They do in fact have nothing to do with each other. Inverse-square is a simple conservation-of-energy argument for point sources, i.e. it basically assumes that no absorption takes place anywhere – which is a pretty good approximation for dry air, provided of course there are no solid obstacles anywhere.
Stokes' law is much more specific in that it starts with a plane wave, while inverse-square amounts to a spherical-wave model. Now, any wave looks locally like a plane wave if you zoom in close enough, but Stokes' law only makes sense if you look at an area much larger than the wavelength.

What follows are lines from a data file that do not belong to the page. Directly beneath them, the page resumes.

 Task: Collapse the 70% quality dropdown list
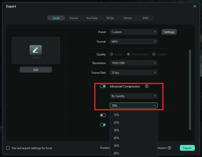155,105
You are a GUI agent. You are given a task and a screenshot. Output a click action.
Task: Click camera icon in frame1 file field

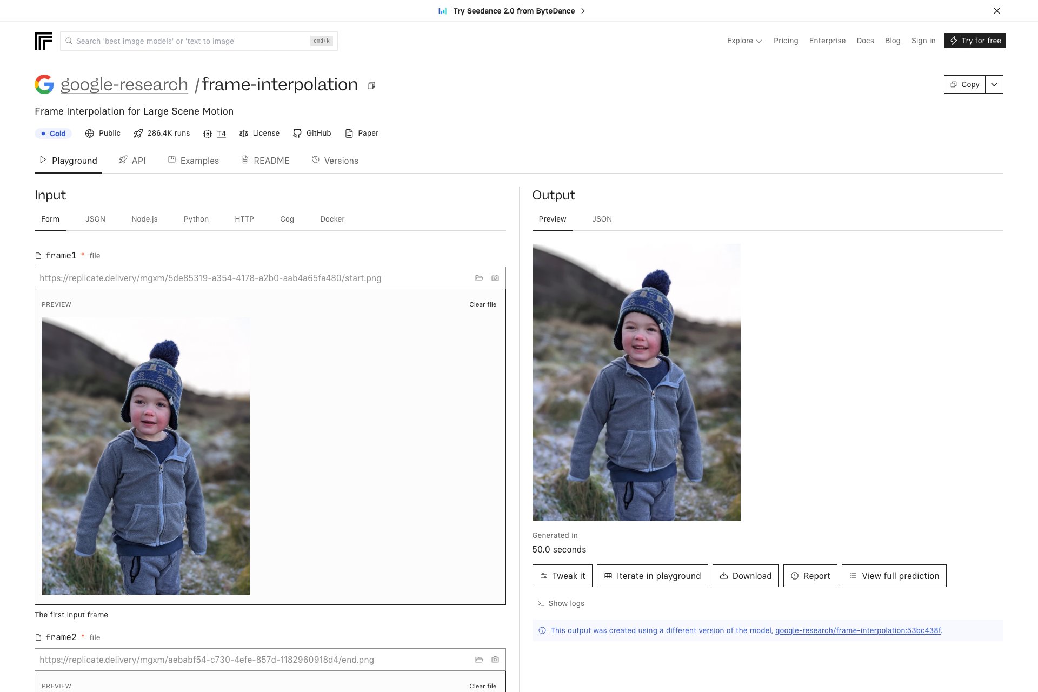495,278
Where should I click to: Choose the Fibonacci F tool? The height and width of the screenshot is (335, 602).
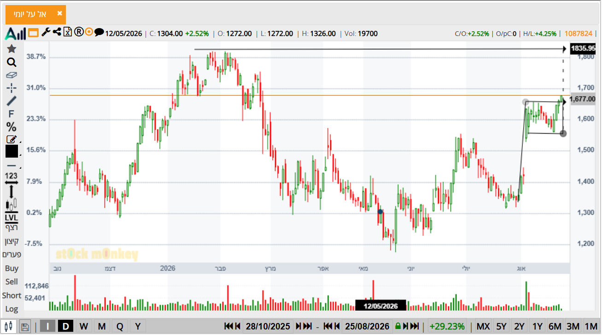pyautogui.click(x=12, y=114)
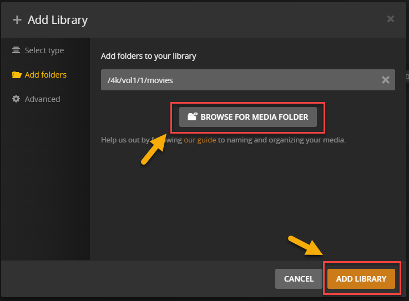Close the Add Library dialog
409x301 pixels.
click(391, 19)
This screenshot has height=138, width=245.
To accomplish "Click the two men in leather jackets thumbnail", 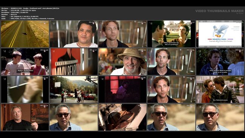I will (220, 90).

Which you can do with a spherical wave, but you need to move out far away from the source, where $r^2$ becomes basically constant1.
For audio applications, Stokes' law is largely irrelevant, because a) you'll hardly get to a proper plane-wave scenario and b) the viscosity of air is so low that the predicted absorption is usually much smaller than any losses at solid boundaries, and to the inverse-square spreading. Where Stokes' law is important is at high frequencies in fluids with significant viscosity, e.g. in medical ultrasonic scans.
Inverse-square itself needs to be handled with care: in lots of applications, reflection plays a significant role, so the spreading is limited and the intensity drops slower than $1/r^2$, or there are solid obstacles between source and observer so the intensity is obviously lower.
1For the purpose of its effect on magnitude only. Of course, the variations in $r$ still act on the phase, where a large offset doesn't play any role.